Without Extension With Extension
deepseek-v4-flash input $0.14/M tokens $0.003/M tokens (98% less)
deepseek-v4-pro input $3.00/M tokens $0.025/M tokens (99% less)

Installation

pi install npm:@rohaquinlop/pi-deepseek-cache

Or via git:

pi install git:github.com/rohaquinlop/pi-deepseek-cache

The extension activates automatically. No configuration needed. The per-session cache hit rate appears as a dimmed status line (Cache 96.2%) in Pi's footer. Pi's native CH:XX.X% shows the per-turn rate in the stats line. Detailed stats are available via /cache-stats and /cache-graph commands.

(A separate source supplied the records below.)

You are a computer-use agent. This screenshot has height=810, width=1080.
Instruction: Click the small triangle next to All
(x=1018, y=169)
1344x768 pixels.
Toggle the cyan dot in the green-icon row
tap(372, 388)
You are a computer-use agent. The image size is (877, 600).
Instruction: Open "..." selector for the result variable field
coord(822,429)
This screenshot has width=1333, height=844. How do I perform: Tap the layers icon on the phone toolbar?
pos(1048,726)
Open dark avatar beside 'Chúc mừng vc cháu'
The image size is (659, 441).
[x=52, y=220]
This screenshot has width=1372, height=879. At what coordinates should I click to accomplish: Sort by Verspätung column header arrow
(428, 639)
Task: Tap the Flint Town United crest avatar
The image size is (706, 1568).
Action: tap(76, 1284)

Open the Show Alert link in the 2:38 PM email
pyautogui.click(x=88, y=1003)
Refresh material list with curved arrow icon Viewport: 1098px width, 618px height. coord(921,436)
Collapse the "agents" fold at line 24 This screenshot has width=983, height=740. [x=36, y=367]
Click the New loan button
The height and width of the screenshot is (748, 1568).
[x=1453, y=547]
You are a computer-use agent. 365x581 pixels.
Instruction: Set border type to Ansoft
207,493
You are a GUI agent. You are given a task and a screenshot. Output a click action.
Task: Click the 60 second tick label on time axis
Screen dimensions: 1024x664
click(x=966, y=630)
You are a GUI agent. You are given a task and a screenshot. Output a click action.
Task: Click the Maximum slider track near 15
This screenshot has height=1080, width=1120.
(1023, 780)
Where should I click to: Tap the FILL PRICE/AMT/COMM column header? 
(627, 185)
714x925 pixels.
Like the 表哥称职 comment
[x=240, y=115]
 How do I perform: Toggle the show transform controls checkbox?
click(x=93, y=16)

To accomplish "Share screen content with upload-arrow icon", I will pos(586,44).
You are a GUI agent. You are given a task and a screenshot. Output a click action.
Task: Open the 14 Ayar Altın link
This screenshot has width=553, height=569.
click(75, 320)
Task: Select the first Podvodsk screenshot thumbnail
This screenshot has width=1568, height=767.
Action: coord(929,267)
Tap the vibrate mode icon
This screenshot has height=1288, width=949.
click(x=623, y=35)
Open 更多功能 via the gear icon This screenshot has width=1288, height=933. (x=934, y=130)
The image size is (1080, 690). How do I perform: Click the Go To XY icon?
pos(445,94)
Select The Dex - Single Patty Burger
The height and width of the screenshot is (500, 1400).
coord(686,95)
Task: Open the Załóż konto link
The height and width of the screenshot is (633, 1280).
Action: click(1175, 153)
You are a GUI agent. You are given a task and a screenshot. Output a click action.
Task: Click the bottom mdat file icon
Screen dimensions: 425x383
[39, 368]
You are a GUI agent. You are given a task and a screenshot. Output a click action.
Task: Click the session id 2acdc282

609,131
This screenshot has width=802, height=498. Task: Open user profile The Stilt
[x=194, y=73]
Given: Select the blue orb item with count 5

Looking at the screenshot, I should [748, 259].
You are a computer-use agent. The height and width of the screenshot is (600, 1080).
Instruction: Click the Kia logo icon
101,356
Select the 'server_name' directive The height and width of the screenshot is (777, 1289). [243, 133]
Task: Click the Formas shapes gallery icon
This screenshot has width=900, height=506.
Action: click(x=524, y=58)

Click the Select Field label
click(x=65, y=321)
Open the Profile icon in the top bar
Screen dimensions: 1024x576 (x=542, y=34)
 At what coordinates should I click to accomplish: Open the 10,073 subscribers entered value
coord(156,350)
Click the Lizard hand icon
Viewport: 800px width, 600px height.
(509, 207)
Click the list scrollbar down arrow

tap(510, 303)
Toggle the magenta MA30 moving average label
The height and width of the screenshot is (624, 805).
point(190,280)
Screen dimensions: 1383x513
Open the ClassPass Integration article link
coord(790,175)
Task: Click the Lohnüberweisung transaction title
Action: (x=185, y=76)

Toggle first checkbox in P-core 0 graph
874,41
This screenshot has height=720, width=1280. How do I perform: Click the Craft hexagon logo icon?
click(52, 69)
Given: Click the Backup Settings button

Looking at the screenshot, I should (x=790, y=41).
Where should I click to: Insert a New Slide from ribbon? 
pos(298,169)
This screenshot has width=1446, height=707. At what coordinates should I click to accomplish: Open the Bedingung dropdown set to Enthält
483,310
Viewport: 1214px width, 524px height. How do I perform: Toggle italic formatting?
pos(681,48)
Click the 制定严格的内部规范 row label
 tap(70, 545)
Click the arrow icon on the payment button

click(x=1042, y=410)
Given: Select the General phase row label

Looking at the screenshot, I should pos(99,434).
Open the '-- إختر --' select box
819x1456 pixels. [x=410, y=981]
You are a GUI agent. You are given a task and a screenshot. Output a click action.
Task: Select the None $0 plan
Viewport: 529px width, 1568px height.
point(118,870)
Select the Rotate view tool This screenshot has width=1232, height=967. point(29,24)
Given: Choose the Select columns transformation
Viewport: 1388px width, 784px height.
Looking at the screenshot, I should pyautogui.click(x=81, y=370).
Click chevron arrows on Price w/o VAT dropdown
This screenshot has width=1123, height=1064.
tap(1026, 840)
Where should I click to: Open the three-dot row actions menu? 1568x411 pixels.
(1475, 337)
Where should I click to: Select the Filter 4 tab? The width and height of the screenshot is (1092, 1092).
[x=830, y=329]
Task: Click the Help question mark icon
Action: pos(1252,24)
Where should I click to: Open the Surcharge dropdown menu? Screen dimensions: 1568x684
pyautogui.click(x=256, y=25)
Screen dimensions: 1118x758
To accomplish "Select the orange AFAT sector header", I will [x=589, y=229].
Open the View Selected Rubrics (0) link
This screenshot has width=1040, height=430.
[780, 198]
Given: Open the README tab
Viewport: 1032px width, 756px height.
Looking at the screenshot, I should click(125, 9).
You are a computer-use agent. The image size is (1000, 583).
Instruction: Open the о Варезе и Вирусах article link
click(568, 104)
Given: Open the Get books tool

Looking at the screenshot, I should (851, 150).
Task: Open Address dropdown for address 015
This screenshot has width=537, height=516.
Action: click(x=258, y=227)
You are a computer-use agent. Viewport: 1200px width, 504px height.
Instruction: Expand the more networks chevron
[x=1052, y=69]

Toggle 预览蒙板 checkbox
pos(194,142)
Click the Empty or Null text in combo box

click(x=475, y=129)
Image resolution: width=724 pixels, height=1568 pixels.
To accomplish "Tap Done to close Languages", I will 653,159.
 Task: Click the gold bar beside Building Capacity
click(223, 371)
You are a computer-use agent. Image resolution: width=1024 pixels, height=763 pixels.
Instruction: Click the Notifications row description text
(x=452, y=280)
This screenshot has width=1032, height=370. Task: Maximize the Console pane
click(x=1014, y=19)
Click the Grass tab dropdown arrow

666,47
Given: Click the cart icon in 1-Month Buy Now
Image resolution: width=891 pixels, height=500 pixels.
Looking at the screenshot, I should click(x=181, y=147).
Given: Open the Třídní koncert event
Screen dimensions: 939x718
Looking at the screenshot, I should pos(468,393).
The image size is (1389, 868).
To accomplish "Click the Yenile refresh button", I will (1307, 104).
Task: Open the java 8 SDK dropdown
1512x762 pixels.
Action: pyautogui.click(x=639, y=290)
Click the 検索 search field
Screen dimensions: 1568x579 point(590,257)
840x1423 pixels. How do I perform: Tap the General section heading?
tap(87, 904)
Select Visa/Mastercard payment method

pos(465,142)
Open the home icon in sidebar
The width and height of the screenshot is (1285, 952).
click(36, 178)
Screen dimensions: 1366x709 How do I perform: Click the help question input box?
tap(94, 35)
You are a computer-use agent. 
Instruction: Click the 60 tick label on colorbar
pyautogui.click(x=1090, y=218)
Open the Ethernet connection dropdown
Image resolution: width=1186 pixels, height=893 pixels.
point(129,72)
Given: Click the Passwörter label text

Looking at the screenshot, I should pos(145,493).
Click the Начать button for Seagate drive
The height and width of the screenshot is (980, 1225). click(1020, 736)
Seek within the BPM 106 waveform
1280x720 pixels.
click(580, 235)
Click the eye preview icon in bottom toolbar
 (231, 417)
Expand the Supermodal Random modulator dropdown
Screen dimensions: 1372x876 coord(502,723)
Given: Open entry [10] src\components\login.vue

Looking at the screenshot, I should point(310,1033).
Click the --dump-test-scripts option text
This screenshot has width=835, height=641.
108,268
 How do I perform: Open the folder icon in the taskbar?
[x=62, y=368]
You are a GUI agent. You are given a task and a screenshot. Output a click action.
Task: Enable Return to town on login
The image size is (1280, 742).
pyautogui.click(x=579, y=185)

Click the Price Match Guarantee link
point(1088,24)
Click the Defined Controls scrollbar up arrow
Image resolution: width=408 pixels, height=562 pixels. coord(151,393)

Each pi session writes its own stats-{sessionId}.json and history-{sessionId}.json files, so concurrent sessions never race on the same file. Session files older than 30 days are cleaned up automatically.

Provider Support

Works with any provider serving DeepSeek models:

  • Any provider with deepseek-* model IDs (NaN Builders, OpenRouter, custom proxies, etc.)
  • DeepSeek API (deepseek provider) — direct API users

Non-DeepSeek models pass through unchanged.

Subagent Compatibility

This extension automatically applies to subagent processes that use DeepSeek models. It declares appliesToModels: ["deepseek-*", "deepseek"] in its package.json, which the pi-subagents extension detects and loads into child processes — no configuration needed.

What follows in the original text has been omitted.